**REQUIREMENT**
Without changing a single word, set down all of the records.

**RECORDS SHOWN**
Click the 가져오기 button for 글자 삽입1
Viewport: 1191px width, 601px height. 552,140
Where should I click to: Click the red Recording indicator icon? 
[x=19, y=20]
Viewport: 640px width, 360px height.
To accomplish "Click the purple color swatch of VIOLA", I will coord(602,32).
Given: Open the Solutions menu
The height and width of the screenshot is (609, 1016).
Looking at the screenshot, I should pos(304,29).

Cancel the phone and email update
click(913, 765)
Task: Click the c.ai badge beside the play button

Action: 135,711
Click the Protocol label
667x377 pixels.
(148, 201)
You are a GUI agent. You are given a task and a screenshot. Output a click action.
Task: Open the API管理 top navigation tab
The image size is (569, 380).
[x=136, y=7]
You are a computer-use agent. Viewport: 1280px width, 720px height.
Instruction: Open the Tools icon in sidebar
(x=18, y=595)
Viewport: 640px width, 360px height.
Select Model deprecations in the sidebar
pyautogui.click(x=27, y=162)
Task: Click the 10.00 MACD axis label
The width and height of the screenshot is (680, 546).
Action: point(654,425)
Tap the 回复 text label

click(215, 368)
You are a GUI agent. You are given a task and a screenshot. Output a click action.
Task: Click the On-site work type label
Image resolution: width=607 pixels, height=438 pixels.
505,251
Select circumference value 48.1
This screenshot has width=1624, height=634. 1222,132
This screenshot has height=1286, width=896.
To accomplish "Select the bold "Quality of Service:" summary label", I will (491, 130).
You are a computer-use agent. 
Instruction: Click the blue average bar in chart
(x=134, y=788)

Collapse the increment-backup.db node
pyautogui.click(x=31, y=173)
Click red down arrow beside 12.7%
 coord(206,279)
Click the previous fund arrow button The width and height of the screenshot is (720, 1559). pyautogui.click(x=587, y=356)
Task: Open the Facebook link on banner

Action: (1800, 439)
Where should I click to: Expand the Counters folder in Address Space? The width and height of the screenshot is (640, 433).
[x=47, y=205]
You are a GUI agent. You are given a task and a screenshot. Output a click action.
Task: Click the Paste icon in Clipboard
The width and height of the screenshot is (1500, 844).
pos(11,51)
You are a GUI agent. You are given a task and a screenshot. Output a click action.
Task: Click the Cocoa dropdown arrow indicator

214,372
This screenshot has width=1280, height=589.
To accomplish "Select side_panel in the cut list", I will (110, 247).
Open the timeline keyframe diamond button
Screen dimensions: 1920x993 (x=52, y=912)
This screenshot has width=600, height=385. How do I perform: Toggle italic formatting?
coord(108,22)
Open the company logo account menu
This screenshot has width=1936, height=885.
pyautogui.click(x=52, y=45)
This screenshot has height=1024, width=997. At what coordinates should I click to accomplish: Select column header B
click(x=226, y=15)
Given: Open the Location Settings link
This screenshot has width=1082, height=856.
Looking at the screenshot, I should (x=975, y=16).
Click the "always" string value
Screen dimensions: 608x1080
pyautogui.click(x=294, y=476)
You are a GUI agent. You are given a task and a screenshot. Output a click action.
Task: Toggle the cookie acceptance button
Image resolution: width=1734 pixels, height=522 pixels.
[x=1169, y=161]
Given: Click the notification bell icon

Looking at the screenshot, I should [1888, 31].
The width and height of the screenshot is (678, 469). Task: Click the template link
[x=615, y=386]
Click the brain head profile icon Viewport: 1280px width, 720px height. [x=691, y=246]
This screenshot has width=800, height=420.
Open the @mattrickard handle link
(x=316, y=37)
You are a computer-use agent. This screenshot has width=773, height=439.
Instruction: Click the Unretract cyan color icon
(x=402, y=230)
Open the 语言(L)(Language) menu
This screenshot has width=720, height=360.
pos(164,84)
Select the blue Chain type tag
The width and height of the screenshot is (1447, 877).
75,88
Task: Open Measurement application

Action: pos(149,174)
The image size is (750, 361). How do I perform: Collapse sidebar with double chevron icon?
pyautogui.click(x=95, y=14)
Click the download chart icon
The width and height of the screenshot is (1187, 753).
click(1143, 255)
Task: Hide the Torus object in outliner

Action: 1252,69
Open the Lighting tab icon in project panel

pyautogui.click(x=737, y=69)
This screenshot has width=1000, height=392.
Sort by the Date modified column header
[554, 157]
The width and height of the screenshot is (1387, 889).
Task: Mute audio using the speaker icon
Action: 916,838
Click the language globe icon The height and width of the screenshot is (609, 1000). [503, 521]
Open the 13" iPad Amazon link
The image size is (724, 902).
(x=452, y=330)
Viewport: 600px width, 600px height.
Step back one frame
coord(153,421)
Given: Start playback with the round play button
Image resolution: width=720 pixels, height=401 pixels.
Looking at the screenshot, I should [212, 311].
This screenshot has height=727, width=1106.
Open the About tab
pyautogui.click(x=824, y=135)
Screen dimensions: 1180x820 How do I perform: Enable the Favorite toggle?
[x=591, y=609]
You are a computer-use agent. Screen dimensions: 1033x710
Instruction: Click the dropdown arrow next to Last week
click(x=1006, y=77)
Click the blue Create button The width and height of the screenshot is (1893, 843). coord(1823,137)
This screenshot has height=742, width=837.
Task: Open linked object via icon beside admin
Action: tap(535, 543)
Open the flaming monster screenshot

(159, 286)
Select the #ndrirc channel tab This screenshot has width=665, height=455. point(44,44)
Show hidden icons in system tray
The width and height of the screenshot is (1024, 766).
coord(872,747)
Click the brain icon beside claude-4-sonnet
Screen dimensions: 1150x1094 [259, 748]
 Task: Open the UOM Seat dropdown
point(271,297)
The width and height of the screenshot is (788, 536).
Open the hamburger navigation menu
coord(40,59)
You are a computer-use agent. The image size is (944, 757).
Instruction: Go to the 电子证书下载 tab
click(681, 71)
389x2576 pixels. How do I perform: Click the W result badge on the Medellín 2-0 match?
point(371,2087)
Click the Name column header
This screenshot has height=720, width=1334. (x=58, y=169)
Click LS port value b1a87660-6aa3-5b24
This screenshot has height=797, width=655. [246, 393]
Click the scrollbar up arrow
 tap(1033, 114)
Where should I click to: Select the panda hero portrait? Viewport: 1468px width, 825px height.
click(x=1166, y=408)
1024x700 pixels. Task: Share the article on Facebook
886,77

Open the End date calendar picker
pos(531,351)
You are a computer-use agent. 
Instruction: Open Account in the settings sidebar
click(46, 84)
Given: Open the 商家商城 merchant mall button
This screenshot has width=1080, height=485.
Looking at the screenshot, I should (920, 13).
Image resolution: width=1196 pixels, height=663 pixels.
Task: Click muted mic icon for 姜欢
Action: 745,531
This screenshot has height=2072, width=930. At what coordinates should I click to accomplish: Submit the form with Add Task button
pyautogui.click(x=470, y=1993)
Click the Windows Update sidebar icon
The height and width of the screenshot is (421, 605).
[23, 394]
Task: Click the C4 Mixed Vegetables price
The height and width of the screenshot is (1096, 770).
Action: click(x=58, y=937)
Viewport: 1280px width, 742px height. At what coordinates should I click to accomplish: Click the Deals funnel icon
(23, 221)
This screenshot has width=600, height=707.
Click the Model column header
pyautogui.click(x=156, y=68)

**ANSWER AREA**
Click the 가져오기 button for 글자 삽입1
Viewport: 1191px width, 601px height. 552,140
Where should I click to: Click the red Recording indicator icon? 
[x=19, y=20]
Viewport: 640px width, 360px height.
To accomplish "Click the purple color swatch of VIOLA", I will coord(602,32).
Given: Open the Solutions menu
The height and width of the screenshot is (609, 1016).
Looking at the screenshot, I should pos(304,29).

Cancel the phone and email update
click(913, 765)
Task: Click the c.ai badge beside the play button

Action: 135,711
Click the Protocol label
667x377 pixels.
(148, 201)
You are a GUI agent. You are given a task and a screenshot. Output a click action.
Task: Open the API管理 top navigation tab
The image size is (569, 380).
[x=136, y=7]
You are a computer-use agent. Viewport: 1280px width, 720px height.
Instruction: Open the Tools icon in sidebar
(x=18, y=595)
Viewport: 640px width, 360px height.
Select Model deprecations in the sidebar
pyautogui.click(x=27, y=162)
Task: Click the 10.00 MACD axis label
The width and height of the screenshot is (680, 546).
Action: point(654,425)
Tap the 回复 text label

click(215, 368)
You are a GUI agent. You are given a task and a screenshot. Output a click action.
Task: Click the On-site work type label
Image resolution: width=607 pixels, height=438 pixels.
505,251
Select circumference value 48.1
This screenshot has width=1624, height=634. 1222,132
This screenshot has height=1286, width=896.
To accomplish "Select the bold "Quality of Service:" summary label", I will (491, 130).
You are a computer-use agent. 
Instruction: Click the blue average bar in chart
(x=134, y=788)

Collapse the increment-backup.db node
pyautogui.click(x=31, y=173)
Click red down arrow beside 12.7%
 coord(206,279)
Click the previous fund arrow button The width and height of the screenshot is (720, 1559). pyautogui.click(x=587, y=356)
Task: Open the Facebook link on banner

Action: (1800, 439)
Where should I click to: Expand the Counters folder in Address Space? The width and height of the screenshot is (640, 433).
[x=47, y=205]
You are a GUI agent. You are given a task and a screenshot. Output a click action.
Task: Click the Paste icon in Clipboard
The width and height of the screenshot is (1500, 844).
pos(11,51)
You are a GUI agent. You are given a task and a screenshot. Output a click action.
Task: Click the Cocoa dropdown arrow indicator

214,372
This screenshot has width=1280, height=589.
To accomplish "Select side_panel in the cut list", I will (110, 247).
Open the timeline keyframe diamond button
Screen dimensions: 1920x993 (x=52, y=912)
This screenshot has width=600, height=385. How do I perform: Toggle italic formatting?
coord(108,22)
Open the company logo account menu
This screenshot has width=1936, height=885.
pyautogui.click(x=52, y=45)
This screenshot has height=1024, width=997. At what coordinates should I click to accomplish: Select column header B
click(x=226, y=15)
Given: Open the Location Settings link
This screenshot has width=1082, height=856.
Looking at the screenshot, I should (x=975, y=16).
Click the "always" string value
Screen dimensions: 608x1080
pyautogui.click(x=294, y=476)
You are a GUI agent. You are given a task and a screenshot. Output a click action.
Task: Toggle the cookie acceptance button
Image resolution: width=1734 pixels, height=522 pixels.
[x=1169, y=161]
Given: Click the notification bell icon

Looking at the screenshot, I should [1888, 31].
The width and height of the screenshot is (678, 469). Task: Click the template link
[x=615, y=386]
Click the brain head profile icon Viewport: 1280px width, 720px height. [x=691, y=246]
This screenshot has width=800, height=420.
Open the @mattrickard handle link
(x=316, y=37)
You are a computer-use agent. This screenshot has width=773, height=439.
Instruction: Click the Unretract cyan color icon
(x=402, y=230)
Open the 语言(L)(Language) menu
This screenshot has width=720, height=360.
pos(164,84)
Select the blue Chain type tag
The width and height of the screenshot is (1447, 877).
75,88
Task: Open Measurement application

Action: pos(149,174)
The image size is (750, 361). How do I perform: Collapse sidebar with double chevron icon?
pyautogui.click(x=95, y=14)
Click the download chart icon
The width and height of the screenshot is (1187, 753).
click(1143, 255)
Task: Hide the Torus object in outliner

Action: 1252,69
Open the Lighting tab icon in project panel

pyautogui.click(x=737, y=69)
This screenshot has width=1000, height=392.
Sort by the Date modified column header
[554, 157]
The width and height of the screenshot is (1387, 889).
Task: Mute audio using the speaker icon
Action: 916,838
Click the language globe icon The height and width of the screenshot is (609, 1000). [503, 521]
Open the 13" iPad Amazon link
The image size is (724, 902).
(x=452, y=330)
Viewport: 600px width, 600px height.
Step back one frame
coord(153,421)
Given: Start playback with the round play button
Image resolution: width=720 pixels, height=401 pixels.
Looking at the screenshot, I should [212, 311].
This screenshot has height=727, width=1106.
Open the About tab
pyautogui.click(x=824, y=135)
Screen dimensions: 1180x820 How do I perform: Enable the Favorite toggle?
[x=591, y=609]
You are a computer-use agent. Screen dimensions: 1033x710
Instruction: Click the dropdown arrow next to Last week
click(x=1006, y=77)
Click the blue Create button The width and height of the screenshot is (1893, 843). coord(1823,137)
This screenshot has height=742, width=837.
Task: Open linked object via icon beside admin
Action: tap(535, 543)
Open the flaming monster screenshot

(159, 286)
Select the #ndrirc channel tab This screenshot has width=665, height=455. point(44,44)
Show hidden icons in system tray
The width and height of the screenshot is (1024, 766).
coord(872,747)
Click the brain icon beside claude-4-sonnet
Screen dimensions: 1150x1094 [259, 748]
 Task: Open the UOM Seat dropdown
point(271,297)
The width and height of the screenshot is (788, 536).
Open the hamburger navigation menu
coord(40,59)
You are a computer-use agent. The image size is (944, 757).
Instruction: Go to the 电子证书下载 tab
click(681, 71)
389x2576 pixels. How do I perform: Click the W result badge on the Medellín 2-0 match?
point(371,2087)
Click the Name column header
This screenshot has height=720, width=1334. (x=58, y=169)
Click LS port value b1a87660-6aa3-5b24
This screenshot has height=797, width=655. [246, 393]
Click the scrollbar up arrow
 tap(1033, 114)
Where should I click to: Select the panda hero portrait? Viewport: 1468px width, 825px height.
click(x=1166, y=408)
1024x700 pixels. Task: Share the article on Facebook
886,77

Open the End date calendar picker
pos(531,351)
You are a computer-use agent. 
Instruction: Open Account in the settings sidebar
click(46, 84)
Given: Open the 商家商城 merchant mall button
This screenshot has width=1080, height=485.
Looking at the screenshot, I should (920, 13).
Image resolution: width=1196 pixels, height=663 pixels.
Task: Click muted mic icon for 姜欢
Action: 745,531
This screenshot has height=2072, width=930. At what coordinates should I click to accomplish: Submit the form with Add Task button
pyautogui.click(x=470, y=1993)
Click the Windows Update sidebar icon
The height and width of the screenshot is (421, 605).
[23, 394]
Task: Click the C4 Mixed Vegetables price
The height and width of the screenshot is (1096, 770).
Action: click(x=58, y=937)
Viewport: 1280px width, 742px height. At what coordinates should I click to accomplish: Click the Deals funnel icon
(23, 221)
This screenshot has width=600, height=707.
Click the Model column header
pyautogui.click(x=156, y=68)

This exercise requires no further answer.